## PASSAGE FOR REVIEW:
----------------

Revealed: The other ministers who struggled with their emails
Tanaiste Frances Fitzgerald is not the only politician who has struggled with their emails in recent times.
Two previous scandals involving emails and Fianna Fail ministers garnered very similar responses to those being used by the Tanaiste and Government to defend their actions - or more so inactions - last week.
One of the Tanaiste's predecessors in the Department of Justice, Dermot Ahern, was the first Cabinet member ever contacted by Garda whistleblower Maurice McCabe.
Sgt McCabe wrote to the then minister for justice in 2009 to alert him to some of the allegations of Garda misconduct he witnessed while working in the force.
Years later, at the height of the Garda scandals, Mr Ahern was forced to deny any knowledge of the damning information sent to his department.
"To the best of my knowledge, no official, either in the guards or in the department or in the confidential recipient's office, briefed me about any of these allegations," Mr Ahern said.
However, a senior government source yesterday insisted there were emails in the Department of Justice which show Sgt McCabe made contact long before his plight became public knowledge and threatened to cause a general election.

----------------

[Data entries]
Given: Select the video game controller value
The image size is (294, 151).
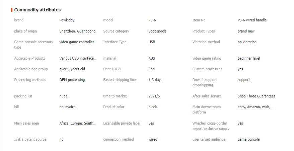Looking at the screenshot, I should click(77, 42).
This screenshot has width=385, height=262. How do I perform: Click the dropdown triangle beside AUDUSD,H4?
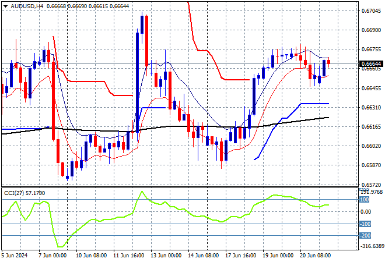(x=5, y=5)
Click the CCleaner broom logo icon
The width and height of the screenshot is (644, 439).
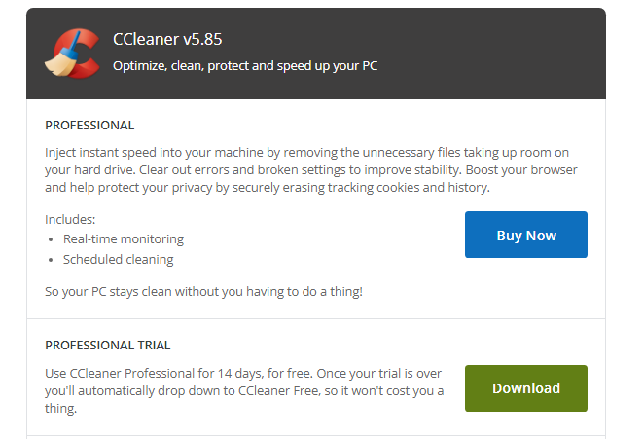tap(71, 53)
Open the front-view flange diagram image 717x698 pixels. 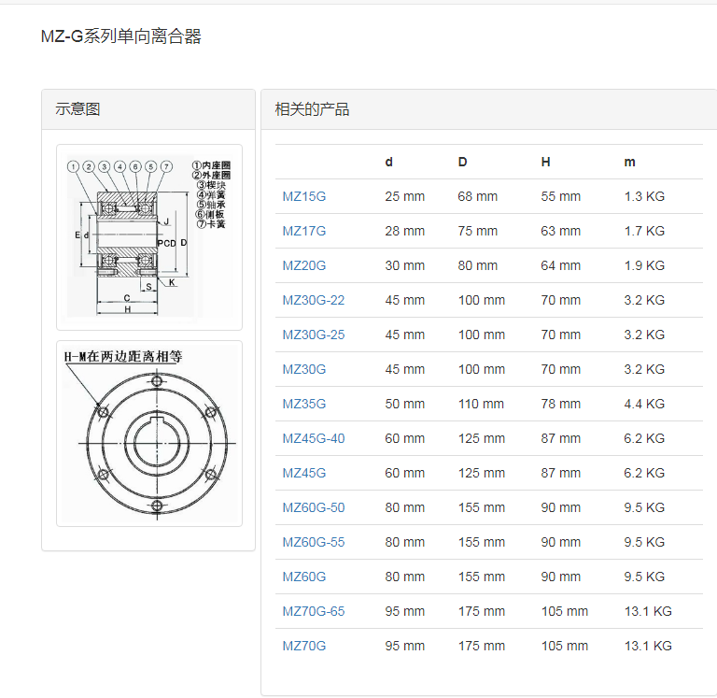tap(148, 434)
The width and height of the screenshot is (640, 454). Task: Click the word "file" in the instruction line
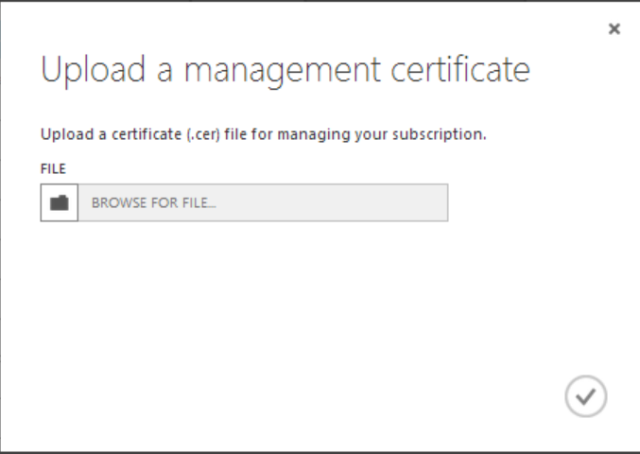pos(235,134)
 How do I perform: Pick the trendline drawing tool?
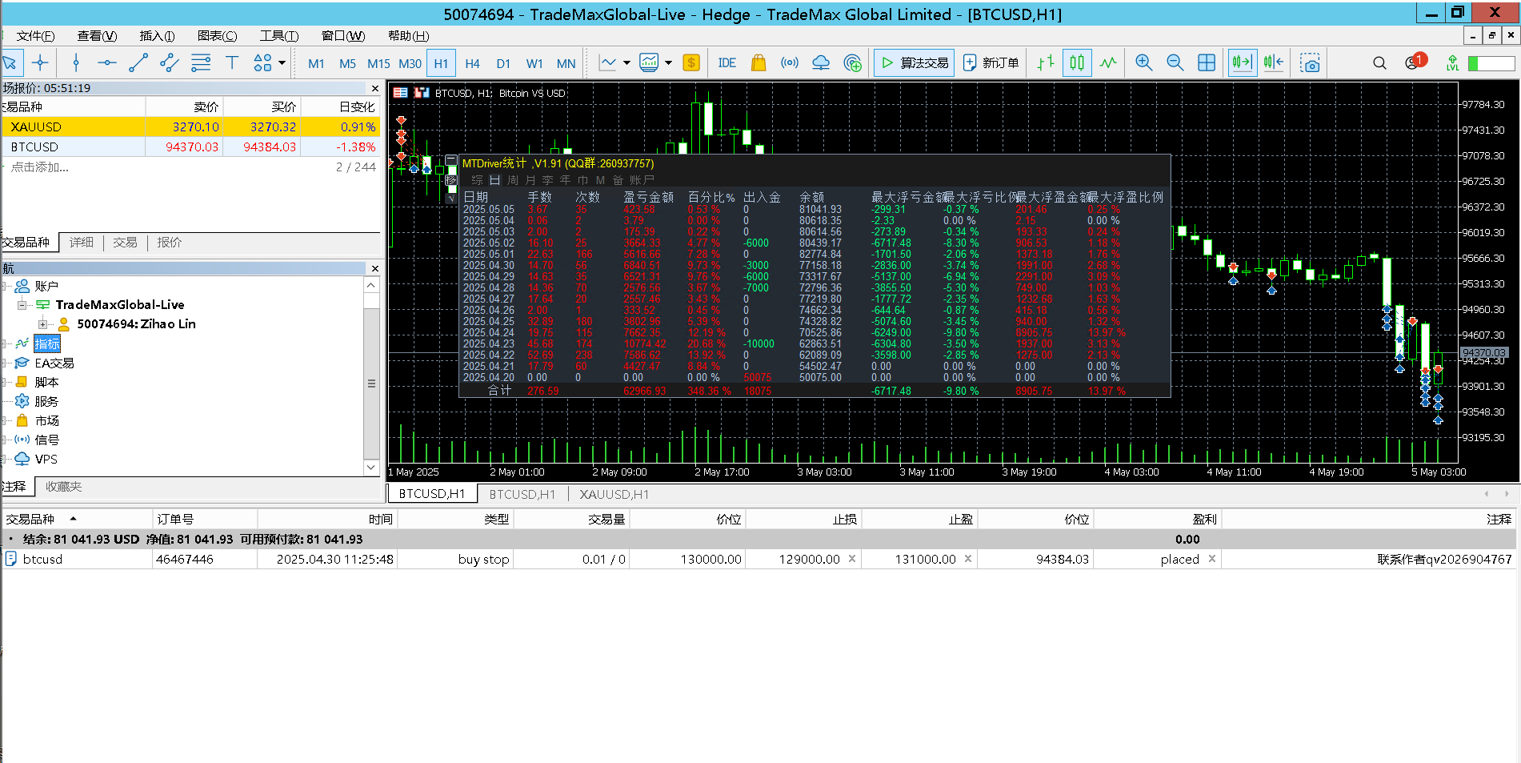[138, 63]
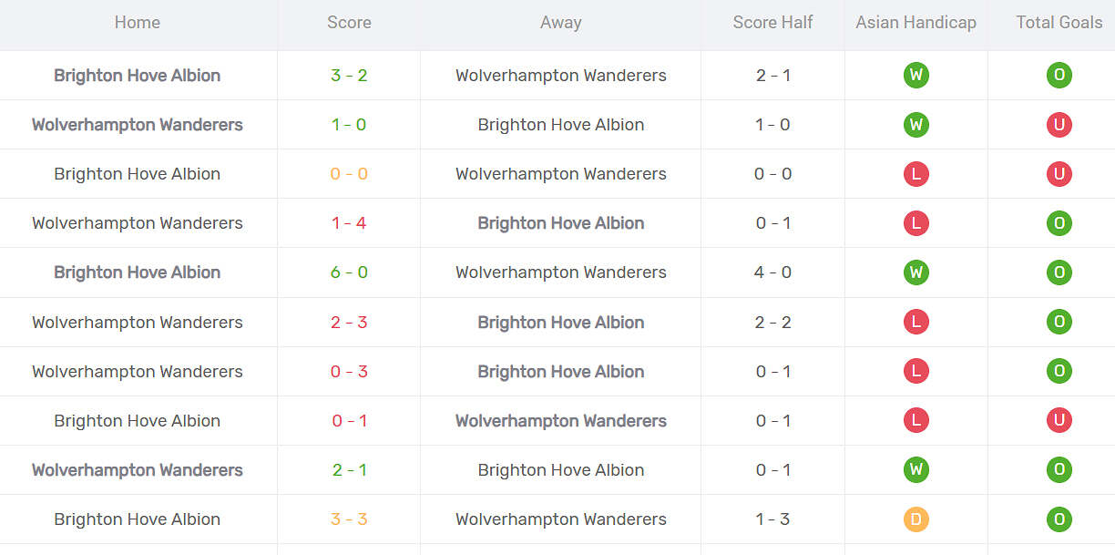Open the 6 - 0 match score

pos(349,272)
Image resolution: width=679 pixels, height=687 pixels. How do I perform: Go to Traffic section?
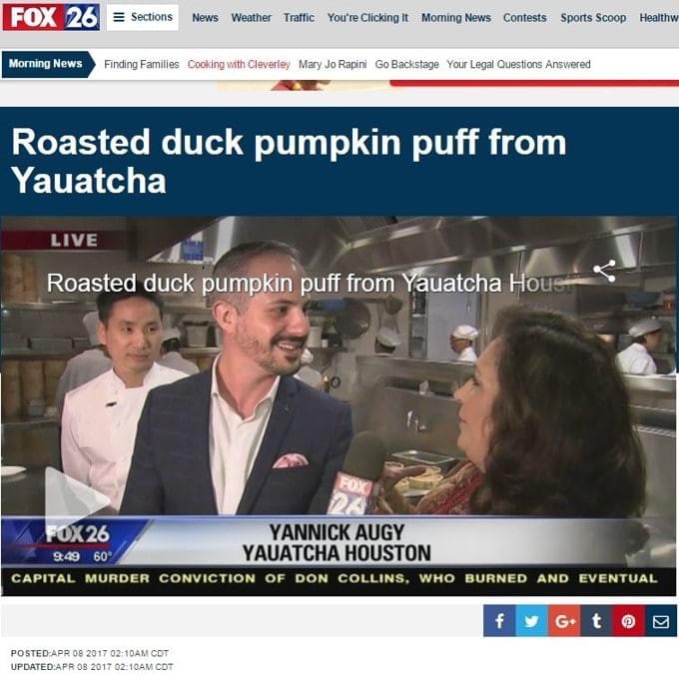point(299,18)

----------------

## SET OF TASKS:
1. Transcribe the passage from the article on ministers and their emails that begins at the words "One of the Tanaiste's" and stops after "to his department.".
2. List every person named in the article on ministers and their emails.

## YOUR RESPONSES:
1.
One of the Tanaiste's predecessors in the Department of Justice, Dermot Ahern, was the first Cabinet member ever contacted by Garda whistleblower Maurice McCabe.
Sgt McCabe wrote to the then minister for justice in 2009 to alert him to some of the allegations of Garda misconduct he witnessed while working in the force.
Years later, at the height of the Garda scandals, Mr Ahern was forced to deny any knowledge of the damning information sent to his department.

2.
Frances Fitzgerald
Dermot Ahern
Maurice McCabe